— GOAL OF THE EXERCISE —
Reproduce exactly the lines from the top of the records below through the line holding "Health & Safety (641, 118)".
********
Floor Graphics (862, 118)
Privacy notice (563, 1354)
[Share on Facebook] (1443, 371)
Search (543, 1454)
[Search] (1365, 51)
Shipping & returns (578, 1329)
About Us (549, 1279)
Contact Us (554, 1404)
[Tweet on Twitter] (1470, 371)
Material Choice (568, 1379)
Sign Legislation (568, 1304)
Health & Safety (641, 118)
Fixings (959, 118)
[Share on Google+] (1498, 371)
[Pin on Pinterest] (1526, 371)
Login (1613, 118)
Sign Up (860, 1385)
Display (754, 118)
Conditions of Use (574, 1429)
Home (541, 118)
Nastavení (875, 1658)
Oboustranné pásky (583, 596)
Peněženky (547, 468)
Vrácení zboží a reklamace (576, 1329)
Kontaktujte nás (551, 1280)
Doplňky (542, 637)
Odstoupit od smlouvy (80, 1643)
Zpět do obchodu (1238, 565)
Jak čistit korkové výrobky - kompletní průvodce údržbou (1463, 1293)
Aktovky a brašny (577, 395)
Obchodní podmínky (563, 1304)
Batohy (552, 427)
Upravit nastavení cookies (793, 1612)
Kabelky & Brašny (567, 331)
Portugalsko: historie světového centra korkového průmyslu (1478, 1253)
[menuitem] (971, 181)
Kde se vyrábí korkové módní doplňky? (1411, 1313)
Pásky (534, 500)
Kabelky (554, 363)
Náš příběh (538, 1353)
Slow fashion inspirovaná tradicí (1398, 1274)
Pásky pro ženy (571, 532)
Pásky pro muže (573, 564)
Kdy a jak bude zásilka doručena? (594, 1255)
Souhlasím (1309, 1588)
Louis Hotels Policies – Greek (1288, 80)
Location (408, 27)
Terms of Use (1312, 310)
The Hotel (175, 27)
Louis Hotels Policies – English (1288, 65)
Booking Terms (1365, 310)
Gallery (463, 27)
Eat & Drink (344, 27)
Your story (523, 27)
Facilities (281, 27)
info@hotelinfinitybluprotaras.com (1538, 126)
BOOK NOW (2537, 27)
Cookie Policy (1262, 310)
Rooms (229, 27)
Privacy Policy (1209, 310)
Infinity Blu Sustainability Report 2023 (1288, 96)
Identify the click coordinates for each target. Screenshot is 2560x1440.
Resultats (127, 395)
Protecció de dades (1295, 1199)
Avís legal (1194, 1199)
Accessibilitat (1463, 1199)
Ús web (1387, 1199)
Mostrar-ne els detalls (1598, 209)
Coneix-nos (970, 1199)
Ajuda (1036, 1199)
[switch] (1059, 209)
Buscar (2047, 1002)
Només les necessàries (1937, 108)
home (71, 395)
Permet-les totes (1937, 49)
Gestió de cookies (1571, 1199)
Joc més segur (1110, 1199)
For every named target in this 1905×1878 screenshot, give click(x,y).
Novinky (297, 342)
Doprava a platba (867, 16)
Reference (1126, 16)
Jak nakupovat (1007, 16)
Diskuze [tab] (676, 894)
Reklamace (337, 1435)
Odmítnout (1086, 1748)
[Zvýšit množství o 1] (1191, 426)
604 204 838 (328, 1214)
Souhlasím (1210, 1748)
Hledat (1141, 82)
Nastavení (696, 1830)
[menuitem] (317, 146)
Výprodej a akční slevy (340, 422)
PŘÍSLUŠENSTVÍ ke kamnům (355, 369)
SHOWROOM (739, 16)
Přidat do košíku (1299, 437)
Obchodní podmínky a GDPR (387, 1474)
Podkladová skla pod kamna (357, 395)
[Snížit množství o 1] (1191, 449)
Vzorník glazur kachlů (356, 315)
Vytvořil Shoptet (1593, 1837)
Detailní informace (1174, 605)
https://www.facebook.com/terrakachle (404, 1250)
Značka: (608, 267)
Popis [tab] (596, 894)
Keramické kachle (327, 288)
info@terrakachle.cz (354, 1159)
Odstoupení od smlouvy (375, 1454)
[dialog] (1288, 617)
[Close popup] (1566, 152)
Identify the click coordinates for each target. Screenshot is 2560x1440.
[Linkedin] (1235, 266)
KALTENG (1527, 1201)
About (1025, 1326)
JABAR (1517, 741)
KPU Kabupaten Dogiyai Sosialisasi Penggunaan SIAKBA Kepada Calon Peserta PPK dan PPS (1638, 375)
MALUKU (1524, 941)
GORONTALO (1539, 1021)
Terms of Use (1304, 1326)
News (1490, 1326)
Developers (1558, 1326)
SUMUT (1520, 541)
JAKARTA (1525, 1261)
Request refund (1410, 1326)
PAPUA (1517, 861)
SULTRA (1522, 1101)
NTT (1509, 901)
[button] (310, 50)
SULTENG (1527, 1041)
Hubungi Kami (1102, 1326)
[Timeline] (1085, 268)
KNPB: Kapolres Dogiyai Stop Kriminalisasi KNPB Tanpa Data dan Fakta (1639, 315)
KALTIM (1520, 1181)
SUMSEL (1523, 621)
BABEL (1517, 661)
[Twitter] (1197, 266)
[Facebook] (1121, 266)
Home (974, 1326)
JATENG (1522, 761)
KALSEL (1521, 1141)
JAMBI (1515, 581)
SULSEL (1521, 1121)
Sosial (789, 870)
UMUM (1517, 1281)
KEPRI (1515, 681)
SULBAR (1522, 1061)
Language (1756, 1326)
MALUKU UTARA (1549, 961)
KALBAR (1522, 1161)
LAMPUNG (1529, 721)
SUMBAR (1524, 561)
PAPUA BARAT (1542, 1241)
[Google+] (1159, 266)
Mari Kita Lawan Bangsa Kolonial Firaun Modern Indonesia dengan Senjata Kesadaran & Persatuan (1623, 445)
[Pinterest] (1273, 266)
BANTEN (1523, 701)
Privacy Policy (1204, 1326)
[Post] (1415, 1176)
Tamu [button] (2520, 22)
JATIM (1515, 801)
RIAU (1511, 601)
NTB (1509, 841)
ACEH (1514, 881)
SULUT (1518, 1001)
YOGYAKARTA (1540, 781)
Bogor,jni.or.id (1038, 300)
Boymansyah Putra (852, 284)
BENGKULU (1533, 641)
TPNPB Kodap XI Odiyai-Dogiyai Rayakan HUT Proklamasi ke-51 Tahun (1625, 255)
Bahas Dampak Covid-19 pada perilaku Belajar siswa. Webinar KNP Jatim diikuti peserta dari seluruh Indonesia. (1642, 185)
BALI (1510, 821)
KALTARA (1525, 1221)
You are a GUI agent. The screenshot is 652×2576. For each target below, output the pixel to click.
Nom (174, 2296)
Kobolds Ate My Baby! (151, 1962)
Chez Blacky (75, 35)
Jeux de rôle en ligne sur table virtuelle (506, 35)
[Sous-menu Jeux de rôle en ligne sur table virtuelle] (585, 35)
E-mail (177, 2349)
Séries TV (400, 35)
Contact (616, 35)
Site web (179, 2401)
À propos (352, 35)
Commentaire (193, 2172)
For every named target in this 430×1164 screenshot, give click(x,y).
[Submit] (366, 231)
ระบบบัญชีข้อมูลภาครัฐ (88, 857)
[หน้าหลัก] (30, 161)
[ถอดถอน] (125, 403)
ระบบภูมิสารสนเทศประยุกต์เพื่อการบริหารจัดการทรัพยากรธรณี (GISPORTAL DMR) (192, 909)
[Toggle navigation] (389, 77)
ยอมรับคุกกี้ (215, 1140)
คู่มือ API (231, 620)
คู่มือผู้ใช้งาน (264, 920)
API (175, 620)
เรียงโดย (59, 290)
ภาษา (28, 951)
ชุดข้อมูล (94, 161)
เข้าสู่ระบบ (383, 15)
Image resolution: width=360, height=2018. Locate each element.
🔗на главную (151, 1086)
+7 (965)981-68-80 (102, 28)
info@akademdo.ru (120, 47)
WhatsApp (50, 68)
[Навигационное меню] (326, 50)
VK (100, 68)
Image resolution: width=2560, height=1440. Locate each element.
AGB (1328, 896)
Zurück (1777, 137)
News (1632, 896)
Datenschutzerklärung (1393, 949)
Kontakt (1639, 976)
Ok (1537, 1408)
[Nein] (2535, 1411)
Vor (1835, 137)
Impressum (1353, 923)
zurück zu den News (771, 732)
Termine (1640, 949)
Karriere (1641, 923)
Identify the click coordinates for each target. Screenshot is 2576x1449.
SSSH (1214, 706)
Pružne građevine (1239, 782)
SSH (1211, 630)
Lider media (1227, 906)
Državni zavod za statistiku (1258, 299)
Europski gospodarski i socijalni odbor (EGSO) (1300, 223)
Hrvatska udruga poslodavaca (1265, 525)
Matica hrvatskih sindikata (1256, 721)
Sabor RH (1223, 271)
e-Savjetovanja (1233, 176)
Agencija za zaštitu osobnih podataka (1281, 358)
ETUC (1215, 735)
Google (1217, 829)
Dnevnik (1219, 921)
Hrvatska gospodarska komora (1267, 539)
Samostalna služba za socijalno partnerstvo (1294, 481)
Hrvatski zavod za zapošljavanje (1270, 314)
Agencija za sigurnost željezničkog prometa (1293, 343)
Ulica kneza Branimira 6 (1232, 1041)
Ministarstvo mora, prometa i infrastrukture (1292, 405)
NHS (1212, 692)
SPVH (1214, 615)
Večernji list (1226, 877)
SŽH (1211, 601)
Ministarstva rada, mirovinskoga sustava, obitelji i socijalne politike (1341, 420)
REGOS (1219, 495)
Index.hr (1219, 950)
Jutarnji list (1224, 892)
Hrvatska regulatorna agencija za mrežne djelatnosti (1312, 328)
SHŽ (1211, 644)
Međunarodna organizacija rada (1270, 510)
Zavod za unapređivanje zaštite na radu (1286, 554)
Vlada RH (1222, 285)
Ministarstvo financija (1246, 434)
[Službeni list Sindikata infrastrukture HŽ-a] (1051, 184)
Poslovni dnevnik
********
— RESULT OF THE TASK —
Floor Graphics (862, 118)
Privacy notice (563, 1354)
[Share on Facebook] (1443, 371)
Search (543, 1454)
[Search] (1365, 51)
Shipping & returns (578, 1329)
About Us (549, 1279)
Contact Us (554, 1404)
[Tweet on Twitter] (1470, 371)
Material Choice (568, 1379)
Sign Legislation (568, 1304)
Health & Safety (641, 118)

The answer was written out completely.